- [DIRECTION]
Reproduce every one of the records below line for line, keeping the original wording and order unchanged.

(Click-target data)
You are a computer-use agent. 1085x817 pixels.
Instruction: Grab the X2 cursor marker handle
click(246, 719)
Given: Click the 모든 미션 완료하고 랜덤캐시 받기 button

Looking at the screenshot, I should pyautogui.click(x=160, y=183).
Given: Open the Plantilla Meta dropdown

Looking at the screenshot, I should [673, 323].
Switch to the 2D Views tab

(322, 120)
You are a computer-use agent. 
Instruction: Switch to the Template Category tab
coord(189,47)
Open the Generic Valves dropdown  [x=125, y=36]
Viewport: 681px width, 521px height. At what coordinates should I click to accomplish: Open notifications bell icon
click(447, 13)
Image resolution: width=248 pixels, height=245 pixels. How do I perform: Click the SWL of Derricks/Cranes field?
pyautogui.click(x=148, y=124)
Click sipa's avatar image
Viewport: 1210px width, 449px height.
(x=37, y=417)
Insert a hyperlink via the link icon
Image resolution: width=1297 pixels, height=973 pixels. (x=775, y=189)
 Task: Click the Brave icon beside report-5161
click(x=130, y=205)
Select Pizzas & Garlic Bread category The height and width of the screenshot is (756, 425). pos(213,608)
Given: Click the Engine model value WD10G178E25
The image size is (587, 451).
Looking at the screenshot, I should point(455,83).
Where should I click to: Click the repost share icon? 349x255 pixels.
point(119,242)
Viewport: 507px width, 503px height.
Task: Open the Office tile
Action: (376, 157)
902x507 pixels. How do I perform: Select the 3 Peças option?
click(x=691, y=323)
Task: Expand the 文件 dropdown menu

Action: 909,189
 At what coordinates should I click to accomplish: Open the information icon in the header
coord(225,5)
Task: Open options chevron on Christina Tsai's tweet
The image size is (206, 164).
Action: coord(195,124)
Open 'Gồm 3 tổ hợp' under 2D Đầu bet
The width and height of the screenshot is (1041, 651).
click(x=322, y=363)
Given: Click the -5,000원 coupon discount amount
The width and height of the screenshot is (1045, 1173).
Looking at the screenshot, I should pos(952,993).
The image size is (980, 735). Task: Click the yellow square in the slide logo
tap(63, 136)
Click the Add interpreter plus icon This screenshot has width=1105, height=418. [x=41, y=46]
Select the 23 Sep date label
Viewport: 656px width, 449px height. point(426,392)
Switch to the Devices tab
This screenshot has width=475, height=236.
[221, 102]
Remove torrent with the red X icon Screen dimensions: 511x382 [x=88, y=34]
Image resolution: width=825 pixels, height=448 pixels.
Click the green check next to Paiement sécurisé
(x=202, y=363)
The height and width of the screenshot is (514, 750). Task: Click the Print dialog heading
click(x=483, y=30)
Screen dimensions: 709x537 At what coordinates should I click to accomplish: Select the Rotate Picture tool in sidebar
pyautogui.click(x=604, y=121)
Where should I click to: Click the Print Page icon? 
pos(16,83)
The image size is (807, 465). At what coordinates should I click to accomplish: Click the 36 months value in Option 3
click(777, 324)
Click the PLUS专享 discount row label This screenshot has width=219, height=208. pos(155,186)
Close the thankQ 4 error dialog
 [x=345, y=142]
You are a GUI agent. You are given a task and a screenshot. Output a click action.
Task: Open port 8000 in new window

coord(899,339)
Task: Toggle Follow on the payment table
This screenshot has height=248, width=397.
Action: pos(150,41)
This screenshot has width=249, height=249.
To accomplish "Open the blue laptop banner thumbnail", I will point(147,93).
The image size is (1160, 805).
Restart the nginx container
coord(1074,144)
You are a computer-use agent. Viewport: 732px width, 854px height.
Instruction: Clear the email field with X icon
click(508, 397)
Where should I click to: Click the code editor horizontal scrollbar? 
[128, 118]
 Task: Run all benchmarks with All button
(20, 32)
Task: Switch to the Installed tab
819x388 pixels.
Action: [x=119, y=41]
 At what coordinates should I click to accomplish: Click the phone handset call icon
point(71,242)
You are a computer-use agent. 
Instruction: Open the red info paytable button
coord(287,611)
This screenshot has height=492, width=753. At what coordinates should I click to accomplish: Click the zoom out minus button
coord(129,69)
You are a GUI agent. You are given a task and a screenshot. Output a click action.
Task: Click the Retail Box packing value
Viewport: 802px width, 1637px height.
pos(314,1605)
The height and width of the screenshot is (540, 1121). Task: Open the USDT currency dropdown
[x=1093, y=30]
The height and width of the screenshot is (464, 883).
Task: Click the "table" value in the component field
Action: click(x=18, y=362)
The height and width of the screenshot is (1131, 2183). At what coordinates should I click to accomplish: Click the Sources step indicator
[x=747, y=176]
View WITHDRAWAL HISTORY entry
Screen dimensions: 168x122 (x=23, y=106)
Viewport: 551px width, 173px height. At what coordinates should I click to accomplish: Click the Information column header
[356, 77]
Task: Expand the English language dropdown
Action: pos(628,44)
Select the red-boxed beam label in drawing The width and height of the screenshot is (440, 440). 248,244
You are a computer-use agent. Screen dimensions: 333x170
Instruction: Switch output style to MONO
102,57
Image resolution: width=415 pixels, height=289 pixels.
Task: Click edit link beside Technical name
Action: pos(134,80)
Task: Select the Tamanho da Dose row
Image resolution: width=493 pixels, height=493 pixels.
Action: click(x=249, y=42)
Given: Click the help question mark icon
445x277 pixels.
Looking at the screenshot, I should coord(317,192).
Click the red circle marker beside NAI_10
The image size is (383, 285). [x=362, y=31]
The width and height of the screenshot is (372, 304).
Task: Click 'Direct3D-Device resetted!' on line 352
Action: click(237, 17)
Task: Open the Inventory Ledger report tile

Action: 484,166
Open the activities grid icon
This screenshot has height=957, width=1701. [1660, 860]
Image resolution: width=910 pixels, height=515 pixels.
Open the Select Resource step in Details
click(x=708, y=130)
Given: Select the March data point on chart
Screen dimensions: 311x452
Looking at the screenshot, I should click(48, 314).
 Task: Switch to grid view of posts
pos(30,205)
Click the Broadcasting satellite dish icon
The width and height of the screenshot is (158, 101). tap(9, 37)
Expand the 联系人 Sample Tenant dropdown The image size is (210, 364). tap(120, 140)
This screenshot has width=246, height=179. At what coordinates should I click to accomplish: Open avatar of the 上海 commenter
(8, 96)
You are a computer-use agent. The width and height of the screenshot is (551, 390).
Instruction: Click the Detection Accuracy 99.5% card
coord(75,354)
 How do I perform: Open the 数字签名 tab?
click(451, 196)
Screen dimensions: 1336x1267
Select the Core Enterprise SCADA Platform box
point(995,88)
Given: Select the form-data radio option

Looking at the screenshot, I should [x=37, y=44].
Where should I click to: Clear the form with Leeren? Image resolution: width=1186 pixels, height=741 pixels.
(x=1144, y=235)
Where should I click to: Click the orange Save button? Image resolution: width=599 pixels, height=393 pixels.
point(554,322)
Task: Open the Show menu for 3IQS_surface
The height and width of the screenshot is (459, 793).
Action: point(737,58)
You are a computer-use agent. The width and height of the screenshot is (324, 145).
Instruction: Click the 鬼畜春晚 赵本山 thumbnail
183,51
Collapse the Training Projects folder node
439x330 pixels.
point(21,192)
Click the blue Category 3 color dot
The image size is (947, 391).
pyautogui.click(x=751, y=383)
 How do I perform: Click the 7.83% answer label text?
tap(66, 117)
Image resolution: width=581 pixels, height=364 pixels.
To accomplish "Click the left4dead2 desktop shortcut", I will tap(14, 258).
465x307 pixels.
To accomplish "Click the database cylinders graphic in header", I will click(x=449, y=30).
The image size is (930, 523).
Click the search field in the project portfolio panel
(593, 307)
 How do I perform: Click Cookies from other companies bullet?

- [PROBLEM SOLUTION]
You are a computer-use agent. 1085x817 pixels.
Instruction: Grab the X2 cursor marker handle
click(246, 719)
Given: Click the 모든 미션 완료하고 랜덤캐시 받기 button

Looking at the screenshot, I should pyautogui.click(x=160, y=183).
Given: Open the Plantilla Meta dropdown

Looking at the screenshot, I should [673, 323].
Switch to the 2D Views tab

(322, 120)
You are a computer-use agent. 
Instruction: Switch to the Template Category tab
coord(189,47)
Open the Generic Valves dropdown  [x=125, y=36]
Viewport: 681px width, 521px height. At what coordinates should I click to accomplish: Open notifications bell icon
click(447, 13)
Image resolution: width=248 pixels, height=245 pixels. How do I perform: Click the SWL of Derricks/Cranes field?
pyautogui.click(x=148, y=124)
Click sipa's avatar image
Viewport: 1210px width, 449px height.
(x=37, y=417)
Insert a hyperlink via the link icon
Image resolution: width=1297 pixels, height=973 pixels. (x=775, y=189)
 Task: Click the Brave icon beside report-5161
click(x=130, y=205)
Select Pizzas & Garlic Bread category The height and width of the screenshot is (756, 425). pos(213,608)
Given: Click the Engine model value WD10G178E25
The image size is (587, 451).
Looking at the screenshot, I should point(455,83).
Where should I click to: Click the repost share icon? 349x255 pixels.
point(119,242)
Viewport: 507px width, 503px height.
Task: Open the Office tile
Action: (376, 157)
902x507 pixels. How do I perform: Select the 3 Peças option?
click(x=691, y=323)
Task: Expand the 文件 dropdown menu

Action: 909,189
 At what coordinates should I click to accomplish: Open the information icon in the header
coord(225,5)
Task: Open options chevron on Christina Tsai's tweet
The image size is (206, 164).
Action: coord(195,124)
Open 'Gồm 3 tổ hợp' under 2D Đầu bet
The width and height of the screenshot is (1041, 651).
click(x=322, y=363)
Given: Click the -5,000원 coupon discount amount
The width and height of the screenshot is (1045, 1173).
Looking at the screenshot, I should pos(952,993).
The image size is (980, 735). Task: Click the yellow square in the slide logo
tap(63, 136)
Click the Add interpreter plus icon This screenshot has width=1105, height=418. [x=41, y=46]
Select the 23 Sep date label
Viewport: 656px width, 449px height. point(426,392)
Switch to the Devices tab
This screenshot has width=475, height=236.
[221, 102]
Remove torrent with the red X icon Screen dimensions: 511x382 [x=88, y=34]
Image resolution: width=825 pixels, height=448 pixels.
Click the green check next to Paiement sécurisé
(x=202, y=363)
The height and width of the screenshot is (514, 750). Task: Click the Print dialog heading
click(x=483, y=30)
Screen dimensions: 709x537 At what coordinates should I click to accomplish: Select the Rotate Picture tool in sidebar
pyautogui.click(x=604, y=121)
Where should I click to: Click the Print Page icon? 
pos(16,83)
The image size is (807, 465). At what coordinates should I click to accomplish: Click the 36 months value in Option 3
click(777, 324)
Click the PLUS专享 discount row label This screenshot has width=219, height=208. pos(155,186)
Close the thankQ 4 error dialog
 [x=345, y=142]
You are a GUI agent. You are given a task and a screenshot. Output a click action.
Task: Open port 8000 in new window

coord(899,339)
Task: Toggle Follow on the payment table
This screenshot has height=248, width=397.
Action: pos(150,41)
This screenshot has width=249, height=249.
To accomplish "Open the blue laptop banner thumbnail", I will point(147,93).
The image size is (1160, 805).
Restart the nginx container
coord(1074,144)
You are a computer-use agent. Viewport: 732px width, 854px height.
Instruction: Clear the email field with X icon
click(508, 397)
Where should I click to: Click the code editor horizontal scrollbar? 
[128, 118]
 Task: Run all benchmarks with All button
(20, 32)
Task: Switch to the Installed tab
819x388 pixels.
Action: [x=119, y=41]
 At what coordinates should I click to accomplish: Click the phone handset call icon
point(71,242)
You are a computer-use agent. 
Instruction: Open the red info paytable button
coord(287,611)
This screenshot has height=492, width=753. At what coordinates should I click to accomplish: Click the zoom out minus button
coord(129,69)
You are a GUI agent. You are given a task and a screenshot. Output a click action.
Task: Click the Retail Box packing value
Viewport: 802px width, 1637px height.
pos(314,1605)
The height and width of the screenshot is (540, 1121). Task: Open the USDT currency dropdown
[x=1093, y=30]
The height and width of the screenshot is (464, 883).
Task: Click the "table" value in the component field
Action: click(x=18, y=362)
The height and width of the screenshot is (1131, 2183). At what coordinates should I click to accomplish: Click the Sources step indicator
[x=747, y=176]
View WITHDRAWAL HISTORY entry
Screen dimensions: 168x122 (x=23, y=106)
Viewport: 551px width, 173px height. At what coordinates should I click to accomplish: Click the Information column header
[356, 77]
Task: Expand the English language dropdown
Action: pos(628,44)
Select the red-boxed beam label in drawing The width and height of the screenshot is (440, 440). 248,244
You are a computer-use agent. Screen dimensions: 333x170
Instruction: Switch output style to MONO
102,57
Image resolution: width=415 pixels, height=289 pixels.
Task: Click edit link beside Technical name
Action: pos(134,80)
Task: Select the Tamanho da Dose row
Image resolution: width=493 pixels, height=493 pixels.
Action: click(x=249, y=42)
Given: Click the help question mark icon
445x277 pixels.
Looking at the screenshot, I should coord(317,192).
Click the red circle marker beside NAI_10
The image size is (383, 285). [x=362, y=31]
The width and height of the screenshot is (372, 304).
Task: Click 'Direct3D-Device resetted!' on line 352
Action: click(237, 17)
Task: Open the Inventory Ledger report tile

Action: 484,166
Open the activities grid icon
This screenshot has height=957, width=1701. [1660, 860]
Image resolution: width=910 pixels, height=515 pixels.
Open the Select Resource step in Details
click(x=708, y=130)
Given: Select the March data point on chart
Screen dimensions: 311x452
Looking at the screenshot, I should click(48, 314).
 Task: Switch to grid view of posts
pos(30,205)
Click the Broadcasting satellite dish icon
The width and height of the screenshot is (158, 101). tap(9, 37)
Expand the 联系人 Sample Tenant dropdown The image size is (210, 364). tap(120, 140)
This screenshot has width=246, height=179. At what coordinates should I click to accomplish: Open avatar of the 上海 commenter
(8, 96)
You are a computer-use agent. The width and height of the screenshot is (551, 390).
Instruction: Click the Detection Accuracy 99.5% card
coord(75,354)
 How do I perform: Open the 数字签名 tab?
click(451, 196)
Screen dimensions: 1336x1267
Select the Core Enterprise SCADA Platform box
point(995,88)
Given: Select the form-data radio option

Looking at the screenshot, I should [x=37, y=44].
Where should I click to: Clear the form with Leeren? Image resolution: width=1186 pixels, height=741 pixels.
(x=1144, y=235)
Where should I click to: Click the orange Save button? Image resolution: width=599 pixels, height=393 pixels.
point(554,322)
Task: Open the Show menu for 3IQS_surface
The height and width of the screenshot is (459, 793).
Action: point(737,58)
You are a computer-use agent. The width and height of the screenshot is (324, 145).
Instruction: Click the 鬼畜春晚 赵本山 thumbnail
183,51
Collapse the Training Projects folder node
439x330 pixels.
point(21,192)
Click the blue Category 3 color dot
The image size is (947, 391).
pyautogui.click(x=751, y=383)
 How do I perform: Click the 7.83% answer label text?
tap(66, 117)
Image resolution: width=581 pixels, height=364 pixels.
To accomplish "Click the left4dead2 desktop shortcut", I will tap(14, 258).
465x307 pixels.
To accomplish "Click the database cylinders graphic in header", I will click(x=449, y=30).
The image size is (930, 523).
Click the search field in the project portfolio panel
(593, 307)
 How do I perform: Click Cookies from other companies bullet?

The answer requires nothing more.